-- EXTRACTED INFORMATION --
_____

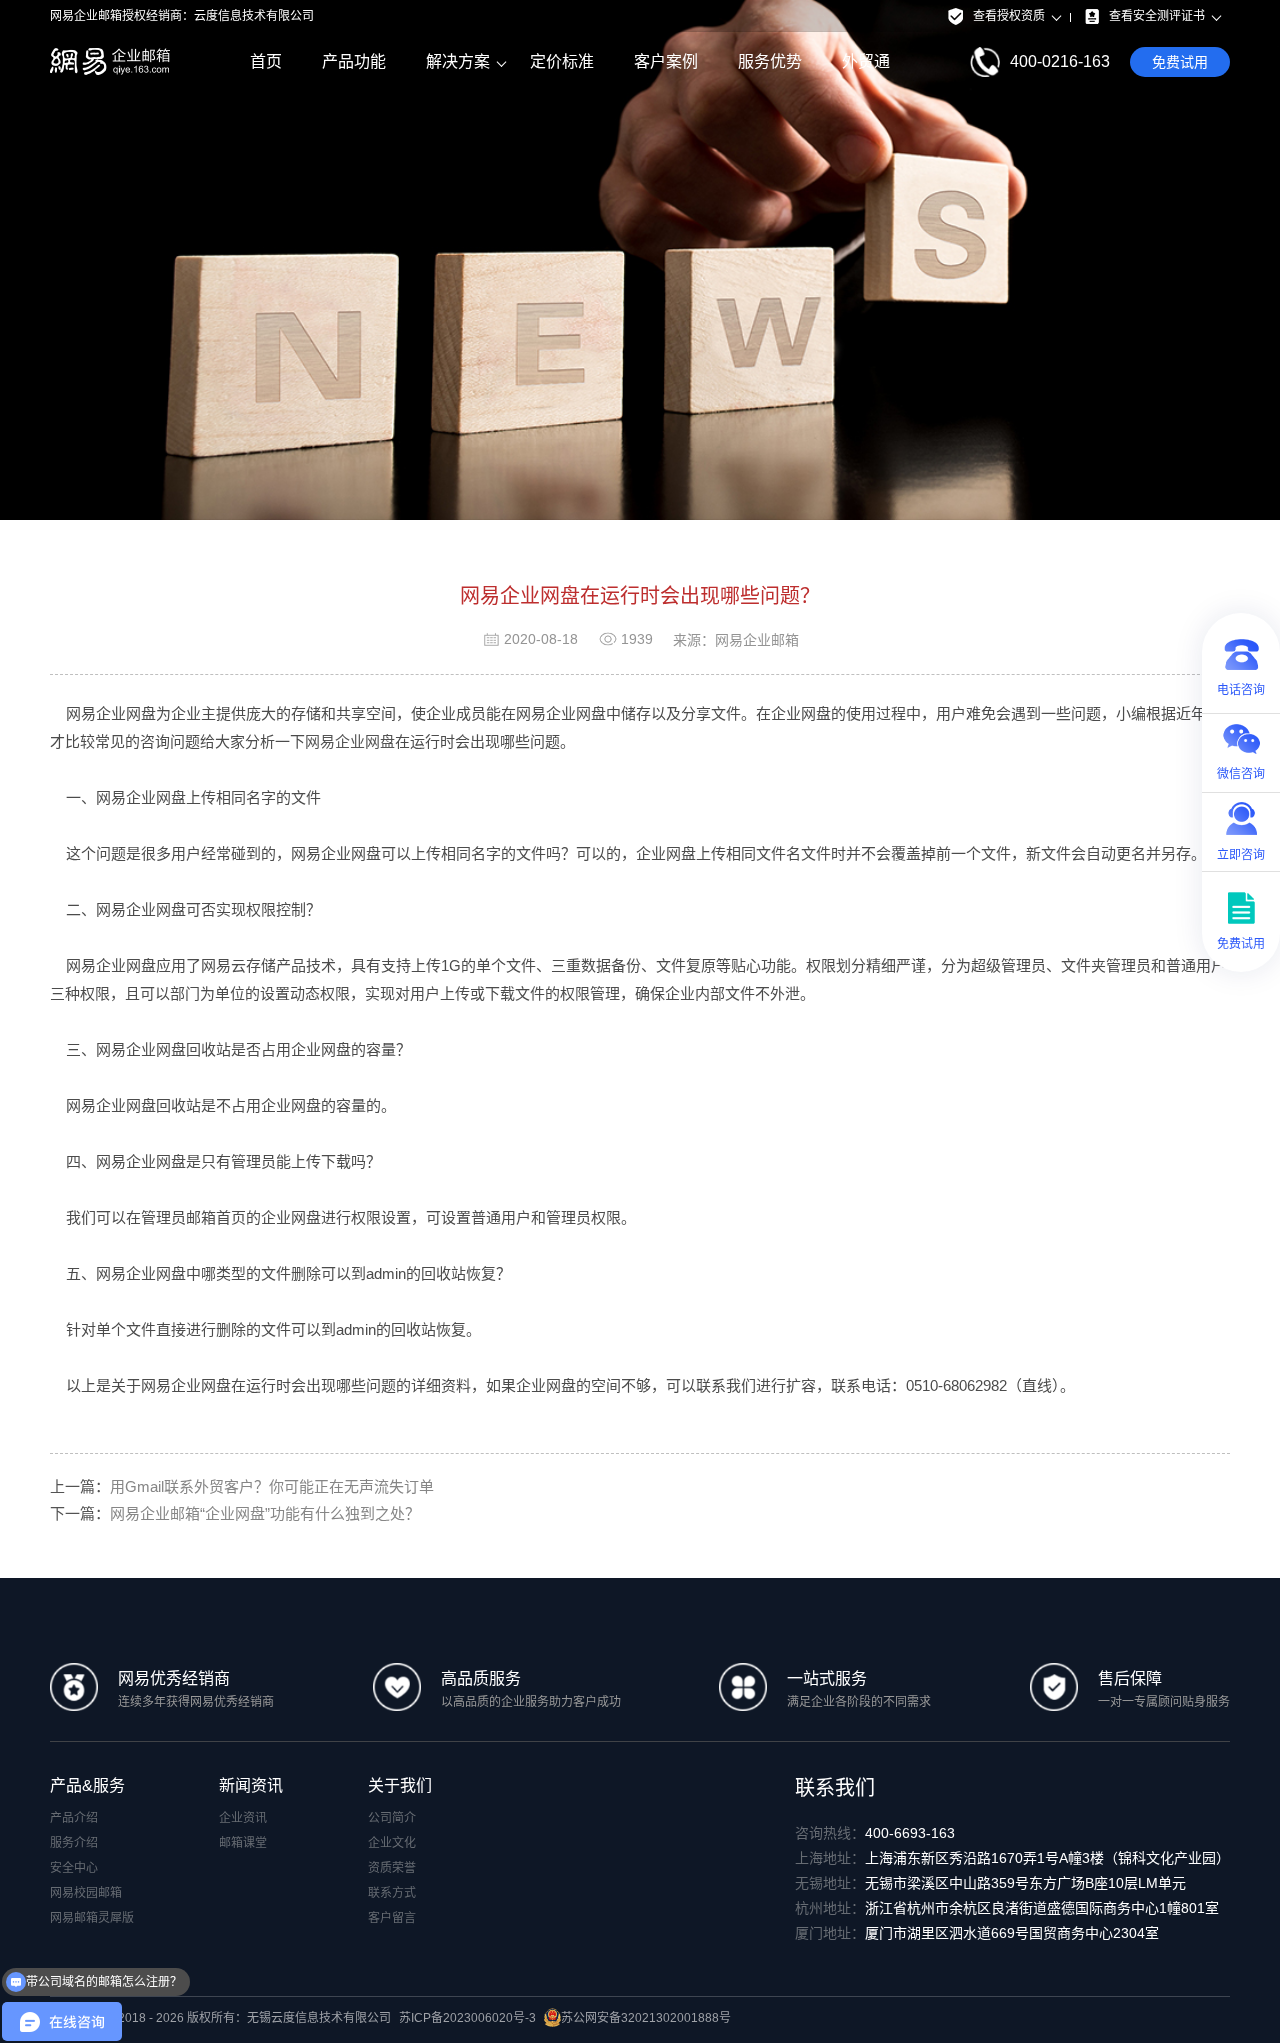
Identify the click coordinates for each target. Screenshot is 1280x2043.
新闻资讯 (251, 1785)
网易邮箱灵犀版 (92, 1918)
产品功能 (354, 61)
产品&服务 (87, 1785)
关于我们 (400, 1785)
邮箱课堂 (243, 1843)
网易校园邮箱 (86, 1893)
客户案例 (666, 61)
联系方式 (392, 1893)
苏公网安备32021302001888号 (646, 2018)
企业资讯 (243, 1818)
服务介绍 (74, 1843)
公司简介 (392, 1818)
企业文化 (392, 1843)
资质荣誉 (392, 1868)
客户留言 (392, 1918)
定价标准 (562, 61)
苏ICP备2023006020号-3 (467, 2018)
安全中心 (74, 1868)
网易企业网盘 (350, 741)
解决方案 (458, 61)
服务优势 (770, 61)
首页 (266, 61)
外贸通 (866, 61)
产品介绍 (74, 1818)
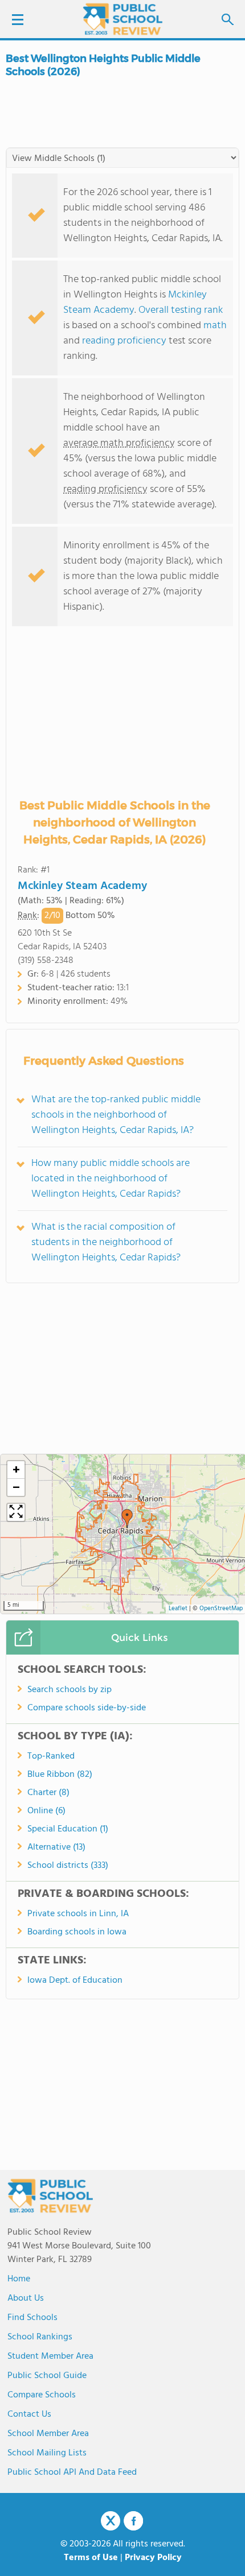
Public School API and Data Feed (72, 2472)
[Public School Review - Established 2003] (122, 20)
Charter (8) (48, 1793)
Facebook (133, 2521)
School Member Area (48, 2434)
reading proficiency (125, 341)
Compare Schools (41, 2395)
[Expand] (15, 1512)
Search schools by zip (69, 1690)
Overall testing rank (180, 310)
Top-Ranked (51, 1756)
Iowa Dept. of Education (74, 1980)
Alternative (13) (56, 1847)
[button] (127, 1518)
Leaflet (178, 1609)
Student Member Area (50, 2356)
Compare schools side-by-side (86, 1708)
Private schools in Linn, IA (78, 1914)
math (215, 325)
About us (25, 2298)
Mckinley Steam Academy (82, 886)
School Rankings (39, 2337)
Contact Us (29, 2414)
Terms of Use (91, 2557)
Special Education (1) (67, 1829)
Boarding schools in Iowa (76, 1932)
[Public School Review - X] (110, 2521)
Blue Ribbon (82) (59, 1774)
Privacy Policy (153, 2557)
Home (18, 2279)
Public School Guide (47, 2376)
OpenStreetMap (221, 1609)
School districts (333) (67, 1865)
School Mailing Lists (47, 2453)
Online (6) (46, 1811)
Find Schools (32, 2318)
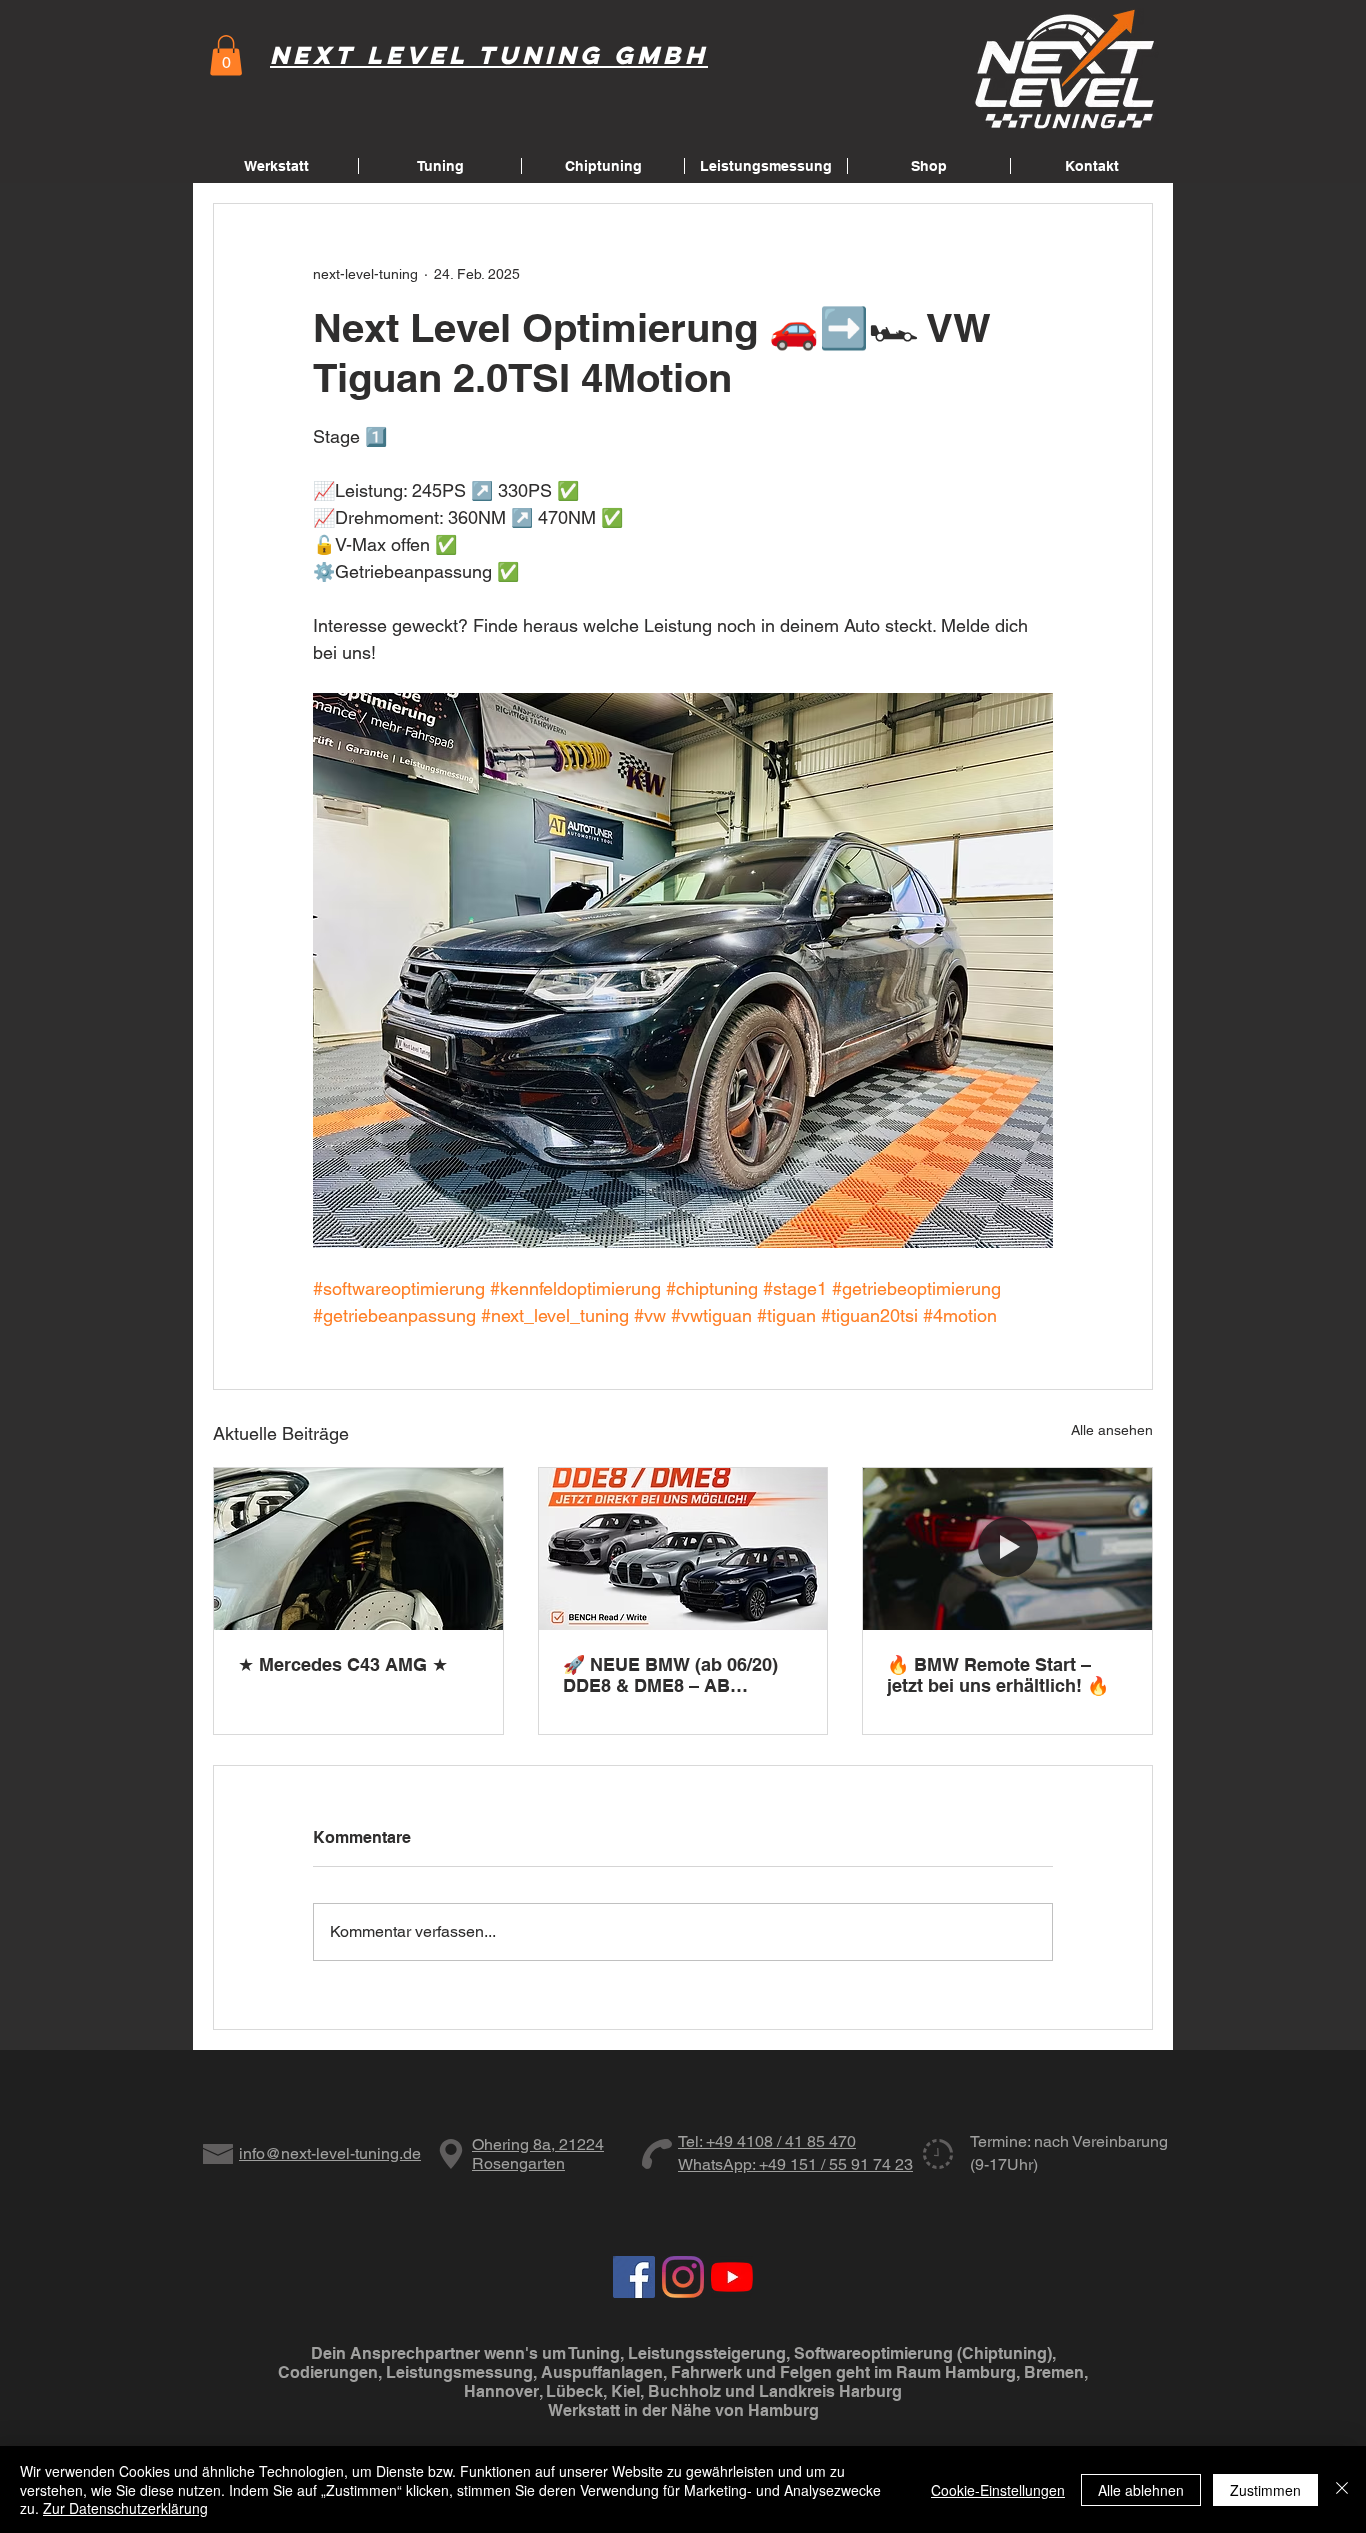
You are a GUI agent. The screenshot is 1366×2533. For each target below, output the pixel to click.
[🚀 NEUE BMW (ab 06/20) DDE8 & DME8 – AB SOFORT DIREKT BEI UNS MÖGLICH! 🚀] (683, 1549)
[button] (226, 55)
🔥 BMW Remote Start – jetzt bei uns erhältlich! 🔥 (998, 1675)
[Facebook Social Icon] (634, 2277)
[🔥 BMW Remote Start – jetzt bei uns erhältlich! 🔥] (1007, 1549)
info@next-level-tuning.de (330, 2153)
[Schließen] (1342, 2489)
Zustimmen (1265, 2490)
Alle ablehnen (1141, 2490)
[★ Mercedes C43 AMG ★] (358, 1549)
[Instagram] (683, 2277)
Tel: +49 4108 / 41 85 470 (767, 2141)
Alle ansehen (1112, 1430)
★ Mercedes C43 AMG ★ (343, 1664)
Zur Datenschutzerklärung (125, 2508)
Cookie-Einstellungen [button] (998, 2490)
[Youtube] (732, 2277)
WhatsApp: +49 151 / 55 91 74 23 (795, 2164)
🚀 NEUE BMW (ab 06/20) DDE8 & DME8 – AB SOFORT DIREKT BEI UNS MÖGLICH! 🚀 (675, 1675)
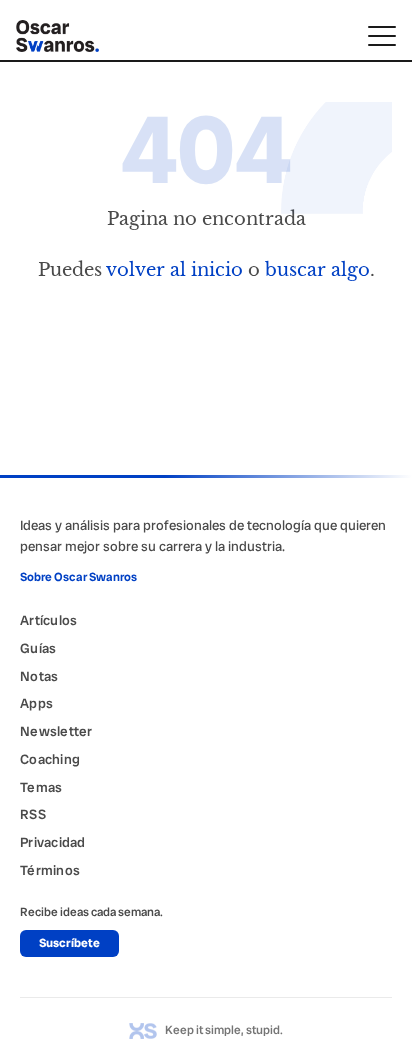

_____

-- INSTRUCTIONS TO FOLLOW --
Above are records with pictures. Reproduce exactly only the lines from the line with "Online (6) (46, 1811)" through the line with "Alle ablehnen (1141, 2490)", both ends included, and leave the pictures out.

-- REPLY TO THE TASK --
Online (6) (46, 1811)
Find Schools (32, 2318)
You are a GUI agent. The screenshot is 1366×2533. For each target below, output the pixel to click.
[🚀 NEUE BMW (ab 06/20) DDE8 & DME8 – AB SOFORT DIREKT BEI UNS MÖGLICH! 🚀] (683, 1549)
[button] (226, 55)
🔥 BMW Remote Start – jetzt bei uns erhältlich! 🔥 (998, 1675)
[Facebook Social Icon] (634, 2277)
[🔥 BMW Remote Start – jetzt bei uns erhältlich! 🔥] (1007, 1549)
info@next-level-tuning.de (330, 2153)
[Schließen] (1342, 2489)
Zustimmen (1265, 2490)
Alle ablehnen (1141, 2490)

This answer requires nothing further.